* **Given information**
____________________

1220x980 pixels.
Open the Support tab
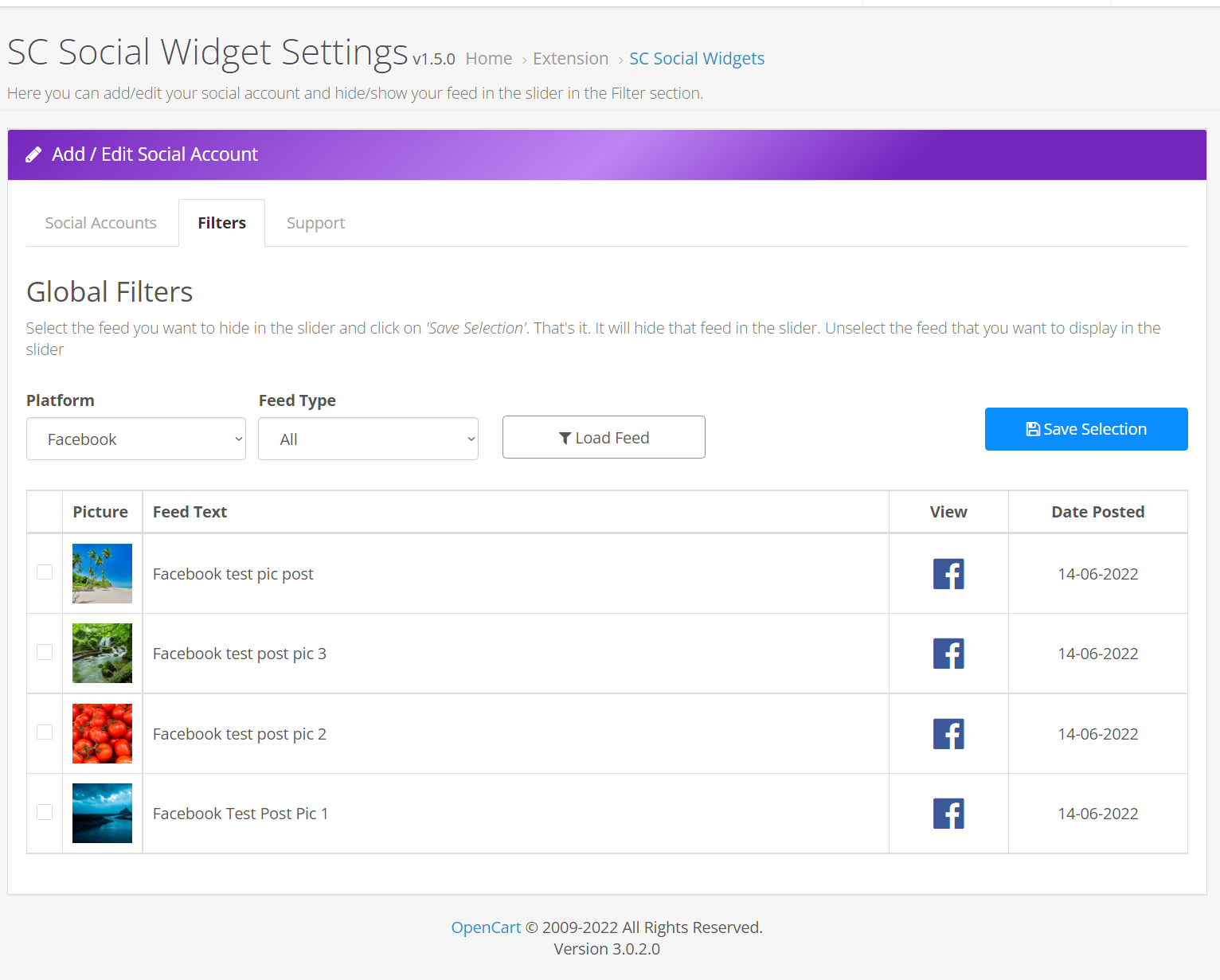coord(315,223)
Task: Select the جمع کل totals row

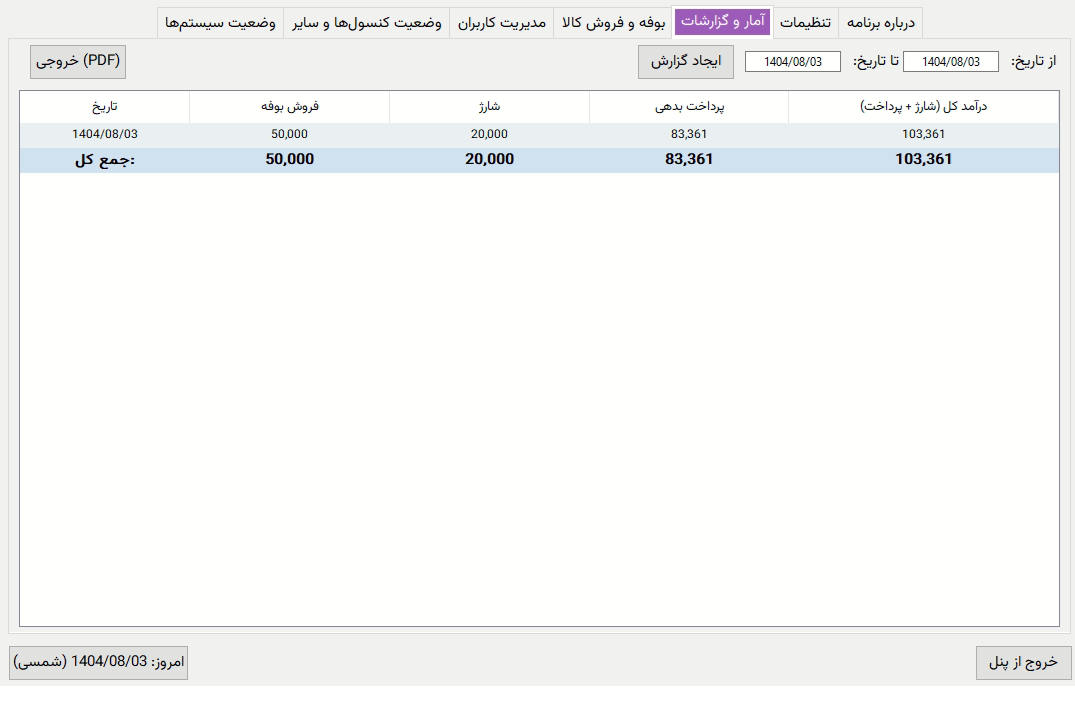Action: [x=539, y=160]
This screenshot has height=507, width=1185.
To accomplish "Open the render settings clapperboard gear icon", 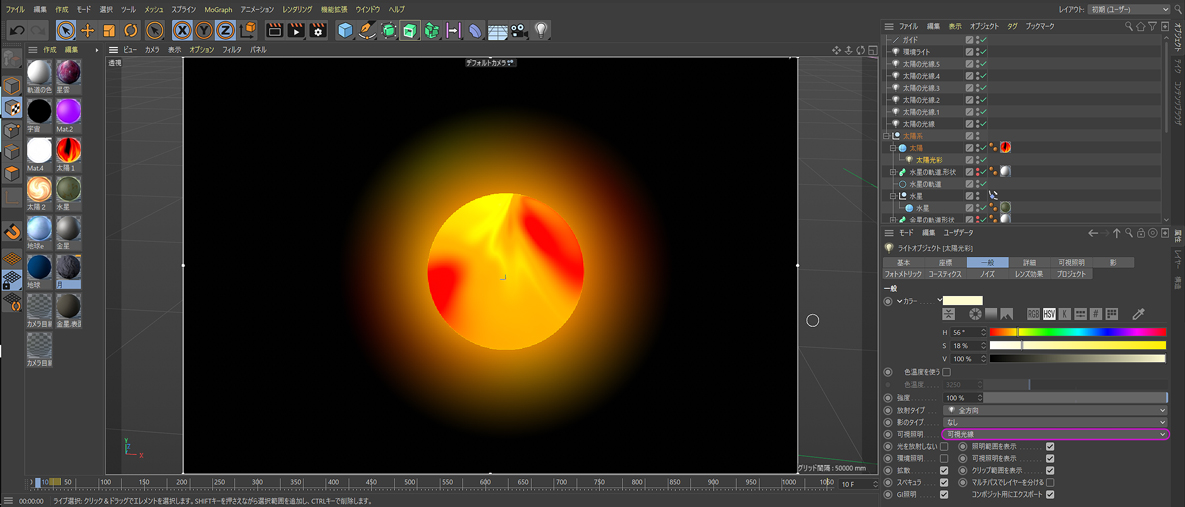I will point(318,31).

____________________

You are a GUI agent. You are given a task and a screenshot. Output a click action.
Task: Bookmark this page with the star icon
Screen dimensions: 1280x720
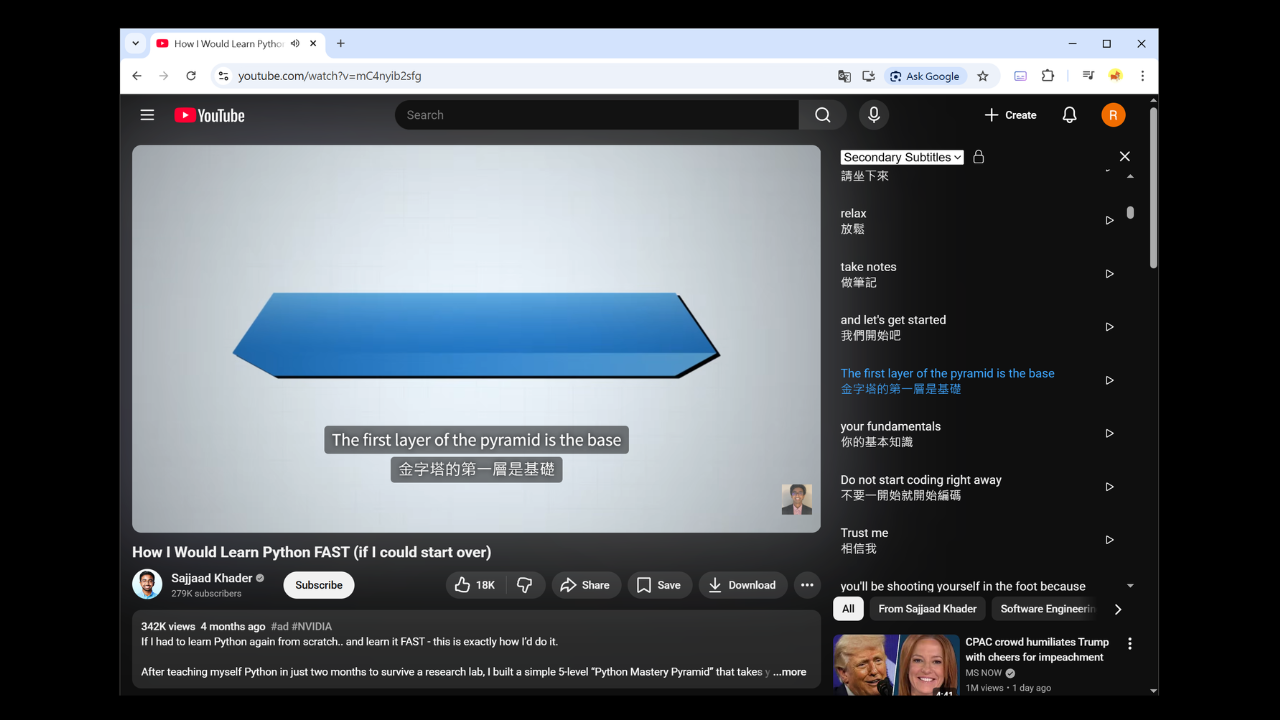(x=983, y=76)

____________________

Read the entries and pick out all lines that include the word "screenshot".

This screenshot has height=507, width=1185.
You are a GUI agent. You are given a task and a screenshot. Output a click action.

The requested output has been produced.